Le plus grand défi de Vigna sera de persuader le monde que les Ferrari électriques sont de vraies Ferrari. Il dit qu’il veut que 40 % de la gamme de modèles de Ferrari soient électriques d’une manière ou d’une autre d’ici 2030. Cependant, il se garde de dire qu’il s’attend nécessairement à ce qu’un pourcentage égal de toutes les Ferrari vendues d’ici 2030 reflète cela.

Vigna sait que Ferrari est une marque émotive, peut-être l’une des marques de consommation les plus émotives au monde, et une grande partie de cette émotion est étayée par le vivacité explosive de l’air et de l’essence rencontrant l’allumage par étincelle. Une Ferrari à propulsion électrique peut-elle jamais offrir une telle émotion ? Vigna pense que oui. Pour commencer, les Ferrari électriques, dit-il, ne seront pas des supercars silencieuses. « Chaque moteur électrique… j’aime dire moteur électrique, pas moteur… a sa propre signature », dit-il, ajoutant que la société travaille sur des concepts brevetés pour faire de ces signatures un élément intégré et souhaitable de l’expérience Ferrari électrique.

Au-delà de cela, dit Vigna, les voitures électriques de Ferrari seront dotées de moteurs électriques dont la conception et l’architecture sont basées sur les enseignements de la longue expérience de l’équipe de F1. Les moteurs électriques de Ferrari seront tous construits à Maranello, tout comme les onduleurs qui utiliseront la technologie au carbure de silicium qui permettra une haute tension, une haute puissance et des hautes fréquences. Les batteries seront également construites en interne, fabriquées à la main pour être entièrement intégrées dans la structure du véhicule, réduisant ainsi le poids. Les voitures utiliseront les concepts aérodynamiques les plus avancés de l’équipe de course pour réduire la traînée.

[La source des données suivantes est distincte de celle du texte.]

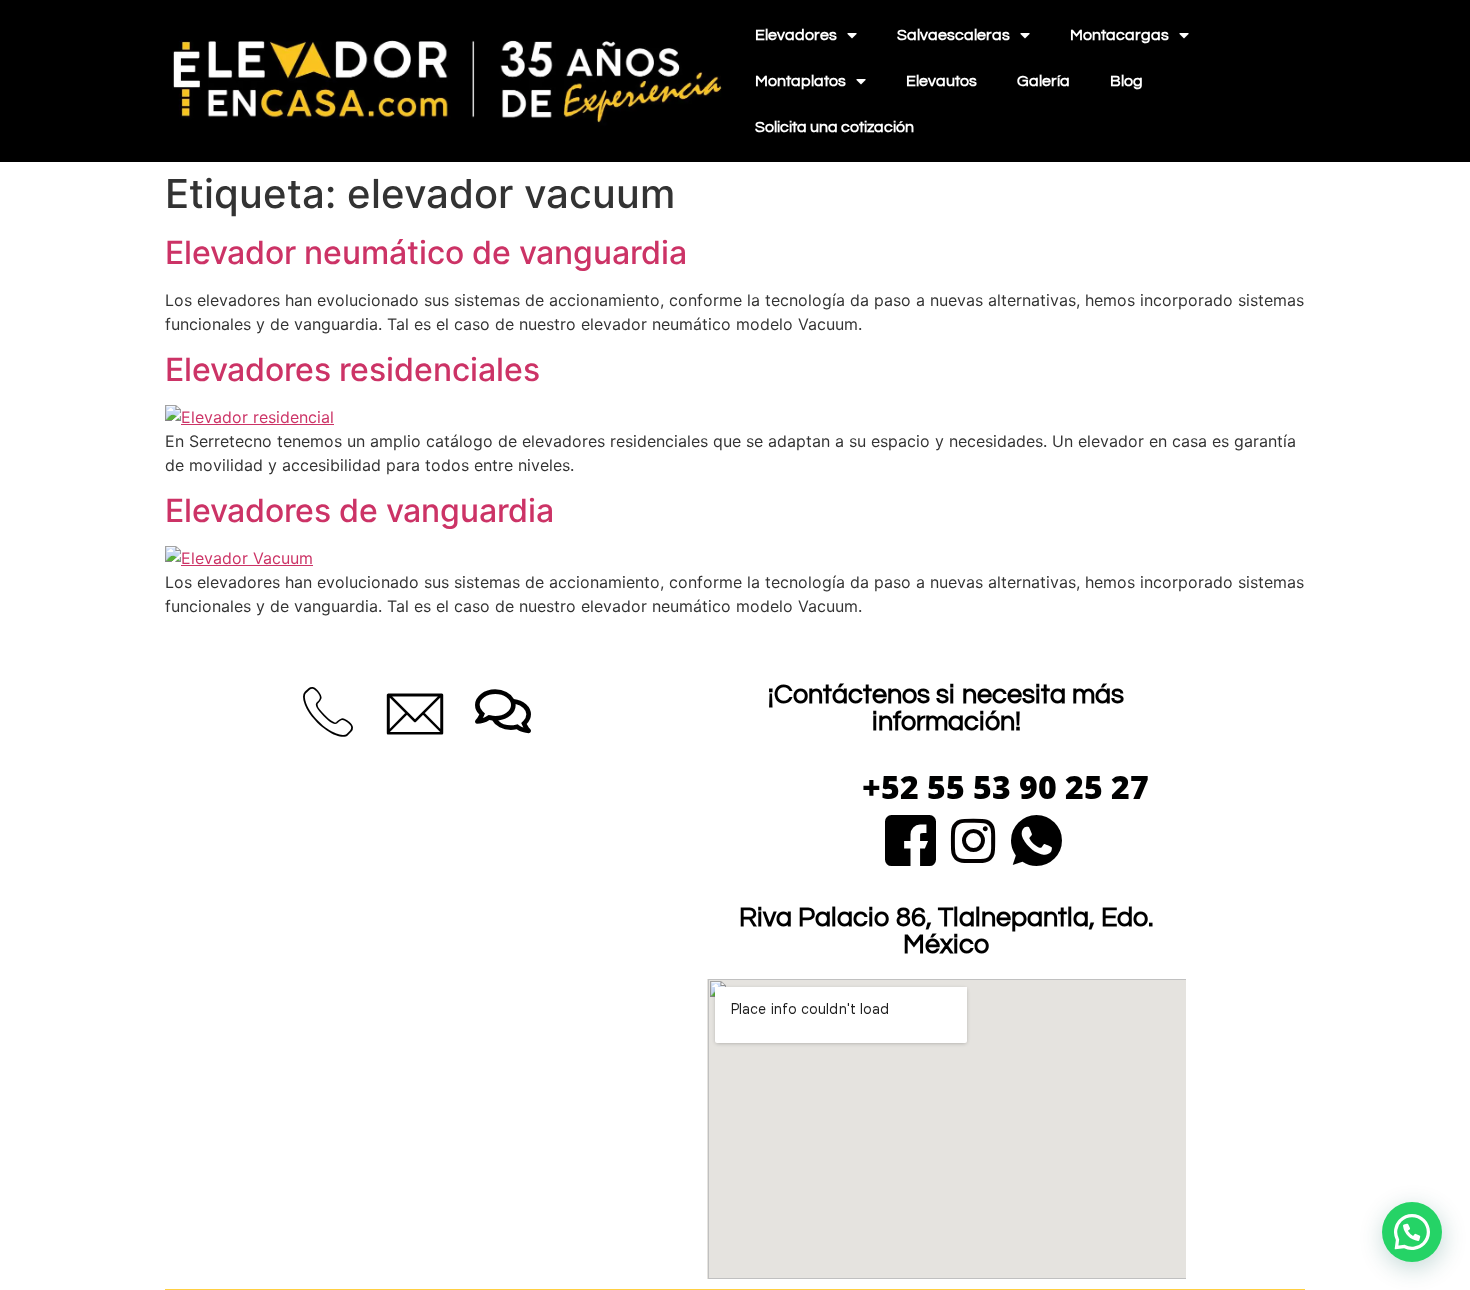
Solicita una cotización (834, 127)
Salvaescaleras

Le point de Vigna est que Ferrari n’est pas un néophyte EV. « Notre voyage électrique ne commence pas maintenant », dit-il. « Ça a commencé en 2009 avec la Formule 1. La Ferrari entièrement électrique sera… une Ferrari. »

La prochaine génération

Alors que Vigna dit qu’il veut que Ferrari soit un leader dans la technologie des voitures électriques hautes performances, il reconnaît que dans le monde d’aujourd’hui, où les idées complexes sont souvent réduites à des extraits sonores simplistes, il y a un danger que le véhicule électrique ait été positionné à tort comme le sauveur de la industrie automobile. « On dit trop fort que la voiture électrique est la solution. Je ne pense pas que ce soit vrai », dit-il.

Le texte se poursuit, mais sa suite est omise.